### Ziel a
Wer hat im Dokumenttext den ersten Beitrag verfasst, und an welchem Datum?

### Dokumenttext

===

# 7 Wünsche für 2018



## TLaw555 (5. Januar 2018)

Jetzt ist Deine Meinung zu *7 Wünsche für 2018* gefragt.


						Bitte beachtet: Der Kommentarbereich wird gemäß der Forenregeln moderiert.





			Dieser Inhalt steht nur eingeloggten Mitgliedern zur Verfügung.
        

 Zum Artikel: *7 Wünsche für 2018*


----------



## Phone (6. Januar 2018)

Ich fand "Predators" echt nicht schlecht...Die Story vom neuen Teil hört sich echt wieder nach nix an.
Es wird auch kaum was an das Original ran kommen. 
Aber das ist bei vielen Action Filmen so.
Das liegt einfach an der Machart, der Witz und die Effekte.
Heute wird jede Explosion im Computer gemacht und teilweise sogar Hubschrauber anmeiert, (Expendables) was das Gesamtbild äußerst billig erscheinen lässt.


----------



## LOX-TT (6. Januar 2018)

> Ursprung der Partnerschaft/Freundschaft mit dem Wookie Chewbaka, die genauen Umstände über die Inbesitznahme des Falken und somit auch die Bekanntschaft mit Lando Calrissian sowie letztendlich die genauen Umstände, wie Han Solo bei dem widerlichen Hutten Chaba eigentlich in die Kreide gekommen ist.

===

### Gegebene Daten
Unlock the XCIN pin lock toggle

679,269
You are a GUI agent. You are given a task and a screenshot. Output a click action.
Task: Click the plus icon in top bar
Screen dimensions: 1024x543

===

### Ziel b
Suche bitte in den Datensätzen jede Zeile heraus, die das Wort "action" enthält, und gib sie unverändert wieder. Groß- und Kleinschreibung wird dabei beachtet.

### Lösung a
TLaw555, am 5. Januar 2018.

### Lösung b
You are a GUI agent. You are given a task and a screenshot. Output a click action.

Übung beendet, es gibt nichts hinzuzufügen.